Previously, we weren't copying any information about deferred data sources into the plan; the theory was that data sources are handled during plan, and any resource that refers to them will already be listed as deferred, so we can just reconstruct things during the apply as needed.

This turned out to be not quite coherent, mostly because data sources CAN in fact produce planned changes that get processed during an apply! To observe this, just make a data source reference a computed attribute from a resource that hasn't been applied yet; the data source will plan a Read action. This caused at least one bug with the prior approach, when a data source was both deferred due to a deferred prereq AND delayed due to unknown configuration -- it would plan a change that would blow up during apply.

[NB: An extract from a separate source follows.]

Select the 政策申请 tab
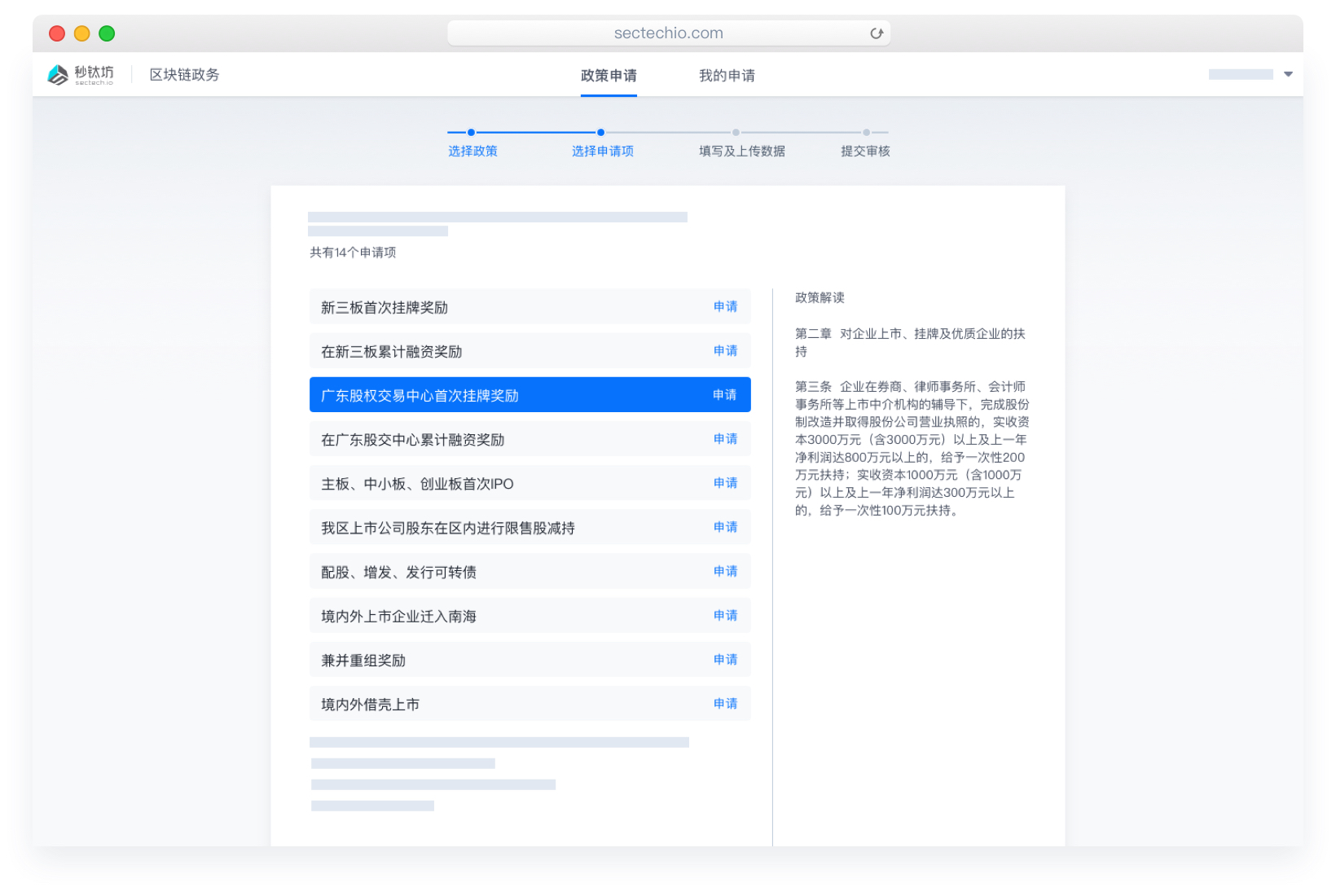Screen dimensions: 1336x896 click(x=609, y=76)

So, since deferral is conceptually nearly the same thing as a delayed read (it just gets delayed til a future plan/apply cycle instead of the upcoming apply), we're now making deferred data sources produce a deferred Read change in the plan. This makes the storage formats for data sources and resources in the Deferred struct identical, which simplifies several things. It also lets us easily produce deferred graph nodes for data sources in the apply, which simplifies getting their incomplete values for use in outputs.

Outputs use deferred change values

When building the hcl eval context for evaluating expressions, we now use the deferred change planned value for resources and data sources if one is available. This generally seems to result in outputs getting appropriately null values for things that can't be known due to deferral.

Questions for reviewers

Is the new behavior of outputs coherent, in the case where a resource previously existed in the state but we've got a deferred planned change coming up? They're now returning the (partial or unknown) planned value, rather than the old fully-known (but soon-to-be invalidated) value. I went in circles on this.
In the new logic for partial-expanding data sources, do we need to do anything to handle data sources that are nested in check blocks? I didn't think so, but I'm also new to check blocks.
For @liamcervante: Could you expand a bit on the changes to transform_destroy_edge and node_resource_apply? This was part of the outputs stuff, and it's the one bit I didn't fully understand. I think it's ultimately because outputs might be referring to partially-expanded resources inside modules that have unknown for_each, but I couldn't fully connect the dots yet.

Target Release

1.9.x

Draft CHANGELOG entry

EXPERIMENTS

The deferred actions experiment now handles data sources and outputs more thoroughly.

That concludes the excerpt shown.